Clear Hydrogel Soil Could Be The Future of Drought Resistant Crops
Hydrogel beads are small plastic blobs that can absorb a thousand times their weight in water. As such, scientists have tried to use them as tiny underground reservoirs of water to aid with the irrigation of agricultural soil.
This method, however, has not been consistently fruitful yet. Scientists have struggled to understand why, largely in part to the soil being opaque, which blocks vision and interferes with their attempts to gather information.
Now, Princeton researchers have conceived of an experimental platform that allows scientists to study the hydrogels' hidden workings in soils. The platform consists of two ingredients: a transparent granular medium and water doped with a chemical called ammonium thiocyanate. This chemical changes the way the water bends light, offsetting the distorting effects of the round glass beads.
"A specialty of my lab is finding the right chemical in the right concentrations to change the optical properties of fluids," said Sujit Datta, an assistant professor of chemical and biological engineering at Princeton and senior author of the study. "This capability enables 3D visualization of fluid flows and other processes that occur within normally inaccessible, opaque media, such as soil and rocks."
The scientists tested both softer and harder hydrogels and found out how effective each one was according to how deep the layers of soil were. Datta explained that his work will now guide engineers to conduct further experiments to tailor the chemistry of hydrogels for specific crops and soil conditions.
"Our results provide guidelines for designing hydrogels that can optimally absorb water depending on the soil they are meant to be used in, potentially helping to address growing demands for food and water," said Datta.
The project has been deemed as groundbreaking. "This work opens up tantalizing opportunities for the use of hydrogels as soil capacitors that modulate water availability and control water release to crop roots, in a way that could provide a true technological advance in sustainable agriculture," said Ruben Juanes, a professor of civil and environmental engineering at the Massachusetts Institute of Technology who was not involved in the study.
The study is published in Science Advances.

§ REQUIRED TASKS
1 - Translate this sentence from the hydrogel soil article into Spanish: "Hydrogel beads are small plastic blobs that can absorb a thousand times their weight in water."
2 - According to the hydrogel soil article, what chemical is added to the water in the Princeton researchers' experimental platform?

Collected data entry records:
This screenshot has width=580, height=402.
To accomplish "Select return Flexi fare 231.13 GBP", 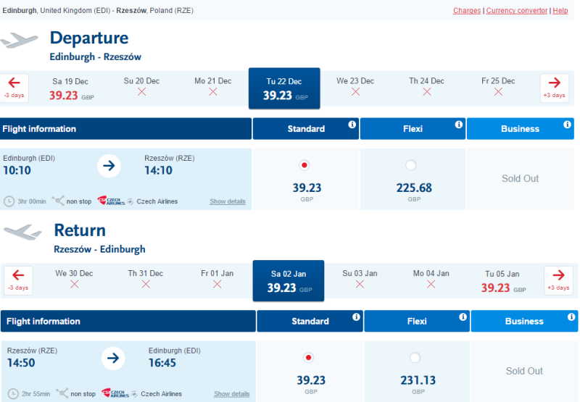I will [415, 358].
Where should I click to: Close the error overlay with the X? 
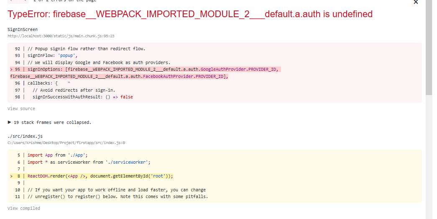click(x=416, y=2)
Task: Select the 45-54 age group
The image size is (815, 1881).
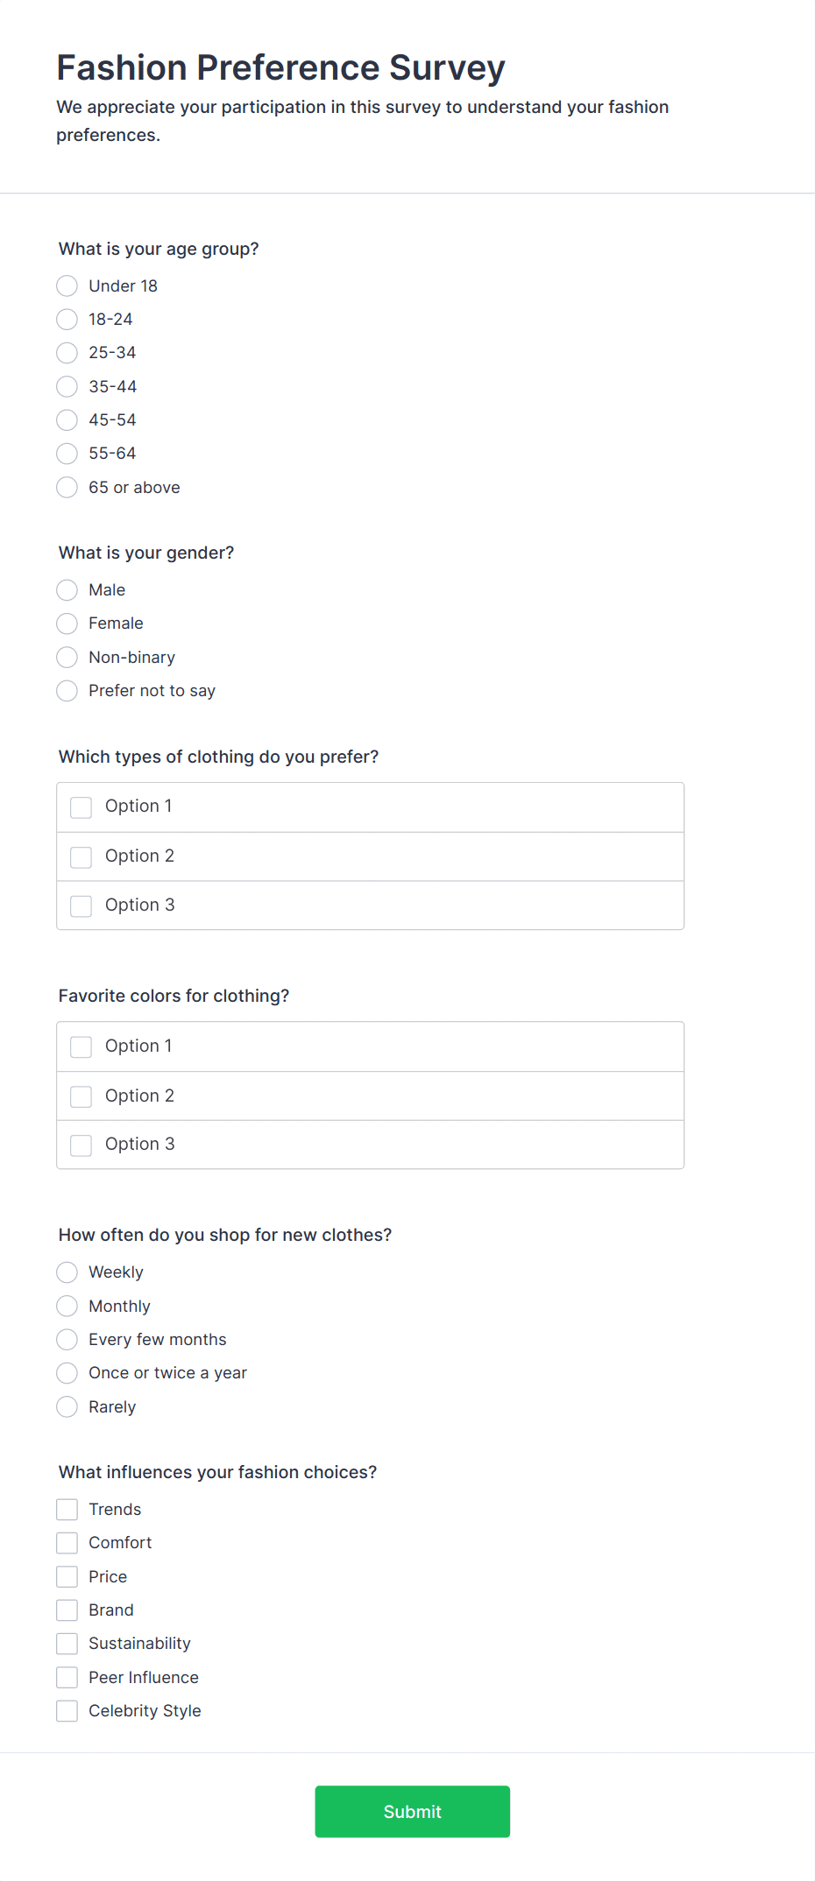Action: pyautogui.click(x=67, y=420)
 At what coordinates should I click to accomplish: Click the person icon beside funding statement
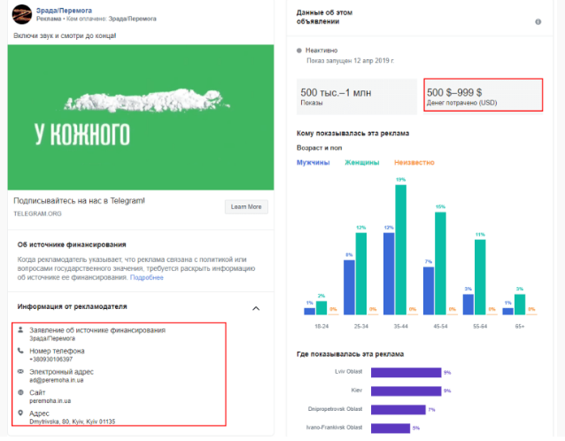click(x=20, y=331)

§ ANSWER SET
1 - Las perlas de hidrogel son pequeñas gotas de plástico que pueden absorber mil veces su peso en agua.

2 - Ammonium thiocyanate.